# SQL Database - Connect using Key Vault

In the previous lession ([Key Vault-backed Secret Scopes]($./08-Key-Vault-backed-secret-scopes)), you created a Key Vault-backed secret scope for Azure Databricks, and securely stored your Azure SQL username and password within.

In this lesson, you will use the Azure SQL Database secrets that are securely stored within the Key Vault-backed secret scope to connect to your Azure SQL Database instance, using the JDBC drivers that come with Databricks Runtime version 3.4 and above. Next, you will use the DataFrame API to execute SQL queries and control the parallelism of reads through the JDBC interface.

You will be using a new data set, as the customer has decided to make their e-commerce SQL data available for querying and processing within Azure Databricks. You will prove that you can successfully read data from and write data to the database using the JDBC driver.
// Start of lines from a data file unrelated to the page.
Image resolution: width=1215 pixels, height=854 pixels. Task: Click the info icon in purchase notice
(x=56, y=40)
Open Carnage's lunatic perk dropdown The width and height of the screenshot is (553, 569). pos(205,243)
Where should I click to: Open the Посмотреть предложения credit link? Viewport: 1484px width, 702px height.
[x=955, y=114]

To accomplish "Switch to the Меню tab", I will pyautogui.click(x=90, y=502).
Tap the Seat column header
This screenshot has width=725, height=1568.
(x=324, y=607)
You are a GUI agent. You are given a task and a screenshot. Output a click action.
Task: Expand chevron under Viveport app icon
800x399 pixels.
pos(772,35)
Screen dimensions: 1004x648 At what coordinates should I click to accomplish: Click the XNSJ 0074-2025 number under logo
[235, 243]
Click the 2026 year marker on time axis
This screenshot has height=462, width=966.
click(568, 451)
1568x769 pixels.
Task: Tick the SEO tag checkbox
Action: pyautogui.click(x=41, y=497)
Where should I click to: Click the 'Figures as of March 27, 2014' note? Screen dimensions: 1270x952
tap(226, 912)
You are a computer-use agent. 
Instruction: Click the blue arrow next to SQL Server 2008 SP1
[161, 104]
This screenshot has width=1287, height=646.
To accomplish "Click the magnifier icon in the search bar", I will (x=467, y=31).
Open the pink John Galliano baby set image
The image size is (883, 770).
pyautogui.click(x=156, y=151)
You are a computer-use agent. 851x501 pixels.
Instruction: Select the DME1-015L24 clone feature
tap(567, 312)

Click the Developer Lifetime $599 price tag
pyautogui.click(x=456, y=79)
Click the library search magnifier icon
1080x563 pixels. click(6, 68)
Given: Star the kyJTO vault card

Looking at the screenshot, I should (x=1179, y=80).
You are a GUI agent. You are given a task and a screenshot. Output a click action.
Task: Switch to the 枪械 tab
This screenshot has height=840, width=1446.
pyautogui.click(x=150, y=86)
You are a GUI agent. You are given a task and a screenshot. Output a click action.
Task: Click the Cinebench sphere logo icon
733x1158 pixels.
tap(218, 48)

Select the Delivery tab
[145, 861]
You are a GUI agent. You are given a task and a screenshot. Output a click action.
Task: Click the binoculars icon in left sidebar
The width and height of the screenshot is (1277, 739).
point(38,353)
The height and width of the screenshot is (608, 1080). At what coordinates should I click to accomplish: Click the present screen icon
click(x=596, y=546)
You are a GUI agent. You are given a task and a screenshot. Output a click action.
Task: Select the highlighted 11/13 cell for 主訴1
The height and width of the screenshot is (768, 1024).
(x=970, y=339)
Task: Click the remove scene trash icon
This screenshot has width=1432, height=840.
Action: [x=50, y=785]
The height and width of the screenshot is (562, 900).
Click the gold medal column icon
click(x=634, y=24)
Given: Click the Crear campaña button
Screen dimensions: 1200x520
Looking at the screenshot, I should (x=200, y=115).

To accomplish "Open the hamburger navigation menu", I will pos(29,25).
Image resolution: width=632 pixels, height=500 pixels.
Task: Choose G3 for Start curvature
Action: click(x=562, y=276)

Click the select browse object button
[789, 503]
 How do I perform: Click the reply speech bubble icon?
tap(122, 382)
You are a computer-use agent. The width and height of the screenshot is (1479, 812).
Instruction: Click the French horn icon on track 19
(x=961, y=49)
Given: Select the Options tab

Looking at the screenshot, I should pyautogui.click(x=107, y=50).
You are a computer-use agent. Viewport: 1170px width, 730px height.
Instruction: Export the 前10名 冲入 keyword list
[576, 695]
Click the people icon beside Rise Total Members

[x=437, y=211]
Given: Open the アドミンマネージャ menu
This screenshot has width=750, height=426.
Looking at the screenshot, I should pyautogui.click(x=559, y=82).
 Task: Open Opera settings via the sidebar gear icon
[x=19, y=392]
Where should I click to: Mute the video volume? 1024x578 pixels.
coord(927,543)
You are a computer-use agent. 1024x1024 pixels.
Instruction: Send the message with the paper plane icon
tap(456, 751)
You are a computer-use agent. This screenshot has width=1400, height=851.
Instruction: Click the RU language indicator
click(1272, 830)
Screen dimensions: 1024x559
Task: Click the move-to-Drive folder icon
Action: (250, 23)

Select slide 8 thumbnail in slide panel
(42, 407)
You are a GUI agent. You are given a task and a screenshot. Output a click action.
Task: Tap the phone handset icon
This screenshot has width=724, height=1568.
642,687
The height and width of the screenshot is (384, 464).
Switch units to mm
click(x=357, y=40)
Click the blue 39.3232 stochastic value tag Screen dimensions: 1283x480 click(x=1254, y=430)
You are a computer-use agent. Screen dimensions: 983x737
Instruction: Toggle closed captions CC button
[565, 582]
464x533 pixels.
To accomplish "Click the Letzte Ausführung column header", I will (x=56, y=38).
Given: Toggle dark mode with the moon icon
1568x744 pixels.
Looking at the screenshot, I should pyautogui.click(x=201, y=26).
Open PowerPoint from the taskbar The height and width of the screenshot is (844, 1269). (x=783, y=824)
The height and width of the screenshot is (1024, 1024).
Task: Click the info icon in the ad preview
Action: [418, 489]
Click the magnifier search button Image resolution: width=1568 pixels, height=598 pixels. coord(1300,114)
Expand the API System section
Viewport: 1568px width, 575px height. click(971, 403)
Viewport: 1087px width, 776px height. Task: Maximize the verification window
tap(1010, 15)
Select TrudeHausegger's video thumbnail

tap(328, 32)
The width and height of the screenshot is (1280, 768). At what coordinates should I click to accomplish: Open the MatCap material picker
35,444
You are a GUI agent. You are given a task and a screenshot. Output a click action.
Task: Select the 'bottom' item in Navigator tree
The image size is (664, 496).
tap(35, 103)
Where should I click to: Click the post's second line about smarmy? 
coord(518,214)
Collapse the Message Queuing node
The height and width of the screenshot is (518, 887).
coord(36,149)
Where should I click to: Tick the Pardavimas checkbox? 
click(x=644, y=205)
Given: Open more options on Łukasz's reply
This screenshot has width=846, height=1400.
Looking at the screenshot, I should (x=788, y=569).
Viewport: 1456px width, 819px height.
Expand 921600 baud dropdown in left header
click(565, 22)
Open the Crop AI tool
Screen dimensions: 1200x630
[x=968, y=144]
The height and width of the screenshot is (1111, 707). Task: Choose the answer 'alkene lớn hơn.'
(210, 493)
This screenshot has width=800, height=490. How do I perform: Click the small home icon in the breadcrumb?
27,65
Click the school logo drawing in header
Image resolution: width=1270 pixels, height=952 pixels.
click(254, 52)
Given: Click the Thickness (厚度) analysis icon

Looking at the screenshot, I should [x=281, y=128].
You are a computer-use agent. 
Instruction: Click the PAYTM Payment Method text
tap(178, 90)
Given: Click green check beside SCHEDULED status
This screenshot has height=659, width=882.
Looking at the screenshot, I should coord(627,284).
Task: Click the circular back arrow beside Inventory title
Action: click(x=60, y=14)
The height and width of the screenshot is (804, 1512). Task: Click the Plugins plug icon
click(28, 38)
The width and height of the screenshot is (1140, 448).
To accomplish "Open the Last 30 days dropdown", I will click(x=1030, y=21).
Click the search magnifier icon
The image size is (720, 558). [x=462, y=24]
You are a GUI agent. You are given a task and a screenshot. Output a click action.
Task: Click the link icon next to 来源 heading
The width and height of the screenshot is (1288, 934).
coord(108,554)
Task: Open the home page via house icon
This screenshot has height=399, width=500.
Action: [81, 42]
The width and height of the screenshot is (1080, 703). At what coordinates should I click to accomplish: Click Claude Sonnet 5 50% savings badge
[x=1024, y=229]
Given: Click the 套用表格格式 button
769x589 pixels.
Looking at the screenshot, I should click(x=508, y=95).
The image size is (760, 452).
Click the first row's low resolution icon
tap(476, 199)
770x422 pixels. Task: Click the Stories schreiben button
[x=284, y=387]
## Access Key Vault secrets and configure JDBC connection

In the previous lesson, you created two secrets in Key Vault for your Azure SQL Database instance: **sql-username** and **sql-password**. You should have also made note of the Azure SQL Server host name and Database name. If you do not have this information, take a moment to retrieve those details from the Azure portal.

In [3]:
%scala
val jdbcUsername = dbutils.secrets.get(scope = "key-vault-secrets", key = "sql-username")
val jdbcPassword = dbutils.secrets.get(scope = "key-vault-secrets", key = "sql-password")

Notice that the values of `jdbcUsername` and `jdbcPassword` when printed out are `[REDACTED]`. This is to prevent your secrets from being exposed.

The next step is to ensure the JDBC driver is available.

In [5]:
%scala
Class.forName("com.microsoft.sqlserver.jdbc.SQLServerDriver")

Now create a connection to the Azure SQL Database using the username and password from Key Vault, as well as the SQL Server host name and database name.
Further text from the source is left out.